● Doel A: Welk effect heeft dividenduitkering op het kasniveau volgens het tekstfragment?
● Doel B: Som alle factoren op waarvan het tekstfragment de invloed op het kasniveau bespreekt.

● Tekstfragment:
########################################

De investeringen in werkkapitaal hebben in de loop der tijd wel meer invloed gekregen op het kasniveau. Het verwachte negatieve verband is niet aangetroffen, integendeel: het eerder niet-significante positieve verband is na de crisis goed zichtbaar geworden. Voor het onderhouden van het werkkapitaal is mogelijk ondertussen eerder kasgeld dan schuld nodig. Daar kan een risicoperceptie achter zitten: werkkapitaal lijkt minder direct door banken gefinancierd te worden en meer indirect met bijvoorbeeld ‘reverse factoring’ constructies.6 Anders gezegd: bedrijven lijken bezig om op allerlei manieren met werkkapitaal en kasgeld hun liquiditeit te vergroten. De schuldratio valt in de modellen overigens weg, in lijn met wat Von Eije and Westerman (2011) vinden. Dividenduitkering heeft het verwachte negatieve effect op het kasniveau, wat bij opdeling in subperioden echter wegvalt. Opvallend is dat onzekerheid rondom kasstromen recent van belang is geworden. Meer onzekerheid ≈ meer kas nodig. Hiermee lijkt een kernbevinding van dit onderzoek aangeraakt zijn, waarover nu meer.

########################################

● Aangeleverde gegevens:
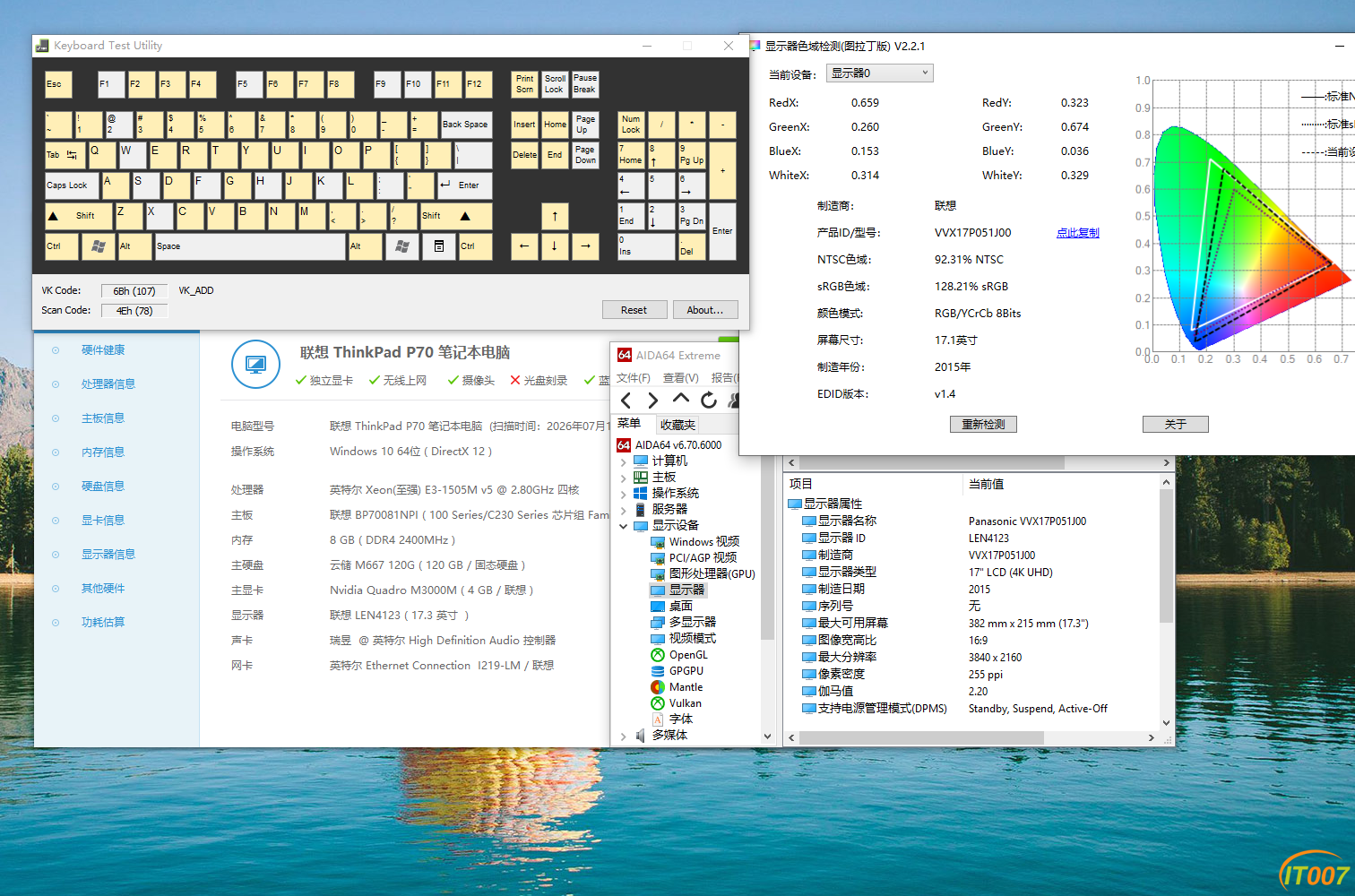Click the Reset button in Keyboard Test
The height and width of the screenshot is (896, 1355).
tap(634, 310)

########################################

● Schriftelijk antwoord A: Een negatief effect, dat bij opdeling in subperioden wegvalt.

● Schriftelijk antwoord B:
- investeringen in werkkapitaal
- schuldratio
- dividenduitkering
- onzekerheid rondom kasstromen